Previous workers have already tested and verified the possibility of using analysis of biofilms in the sewers to detect the illegal discharge of heavy metals into the sewer system (UWRAA Research Report No 27) and this report is a continuation of their work.

During the establishment of laboratory conditions to ensure that the results of further experiments would be consistent with previous experiments, it was found that the processes involved in the transfer of metals from sewage to slimes were not as simple as assumed.

Particulates in solution will scavenge metal ions from the solution very effectively, a process which is well documented in scientific literature. A consequence of this is that the major transfer process of metals from solution to slimes occurs in the sequence, metal ion├×particulate+metal├×biofilm+particulate+metal, involving physical processes which are difficult to quantify or control. It was felt that with so many variables, best results would be obtained from work in the field.

The cessation of discharges from industry over the summer vacation period presented the opportunity to observe the effect on the slimes when metal discharges stopped for an extended period. It was found that almost all the metal (aluminium) was lost from the slimes within 15 days and their recovery occurred within 3 days of discharge commencing.

Further surveys were conducted over three months, where discharges of chromium and copper were known to occur, enabling a history of the changes of metals in the slimes to be compiled for analysis and application to further research and practical aspects of detecting illegal discharges.

A significant result of the surveys was that the relative concentration of metals in the sewer slimes did not necessarily correspond with the relative concentration of metals in the sewage.

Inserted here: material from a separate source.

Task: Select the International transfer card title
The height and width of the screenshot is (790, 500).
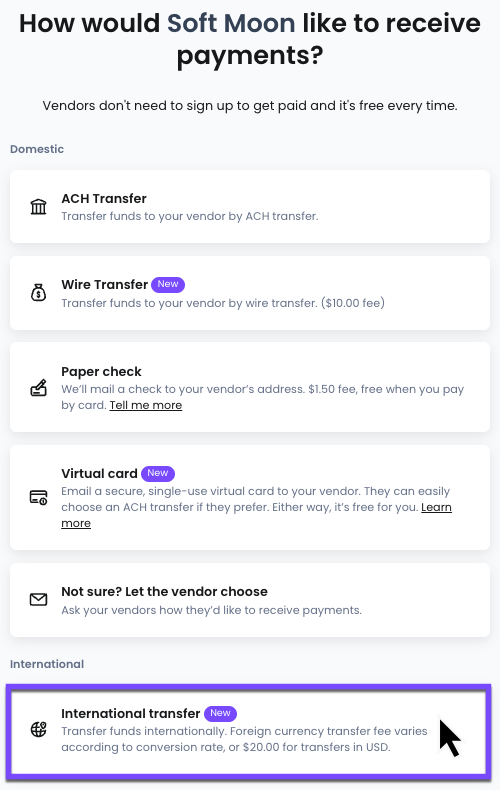Action: (x=131, y=713)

The association of the metals with particulates or as complexed precipitates and their physical behaviour in slime-coated sewers provided adequate explanation of the observations and results obtained.

A field experiment involving the controlled release of heavy metals in solution gave results consistent with the mechanism put forward for the mass transfer of metals from sewage to the slimes and demonstrated that metals are taken up by the slimes within minutes of a solution contacting the sewage.

An improved knowledge of the processes involved has enabled a much better understanding of the uptake and release of heavy metals by slimes, with subsequent improved interpretation of survey data.

The scavenging of metals from solution by particulates is not a novel proposition but it is the mode by which metals are largely removed in sewage treatment processes. With more attention and research into this aspect of removing pollutants, including pesticides, the efficiency of sewage treatment could be improved, reducing the load of pollutants discharged to natural waters.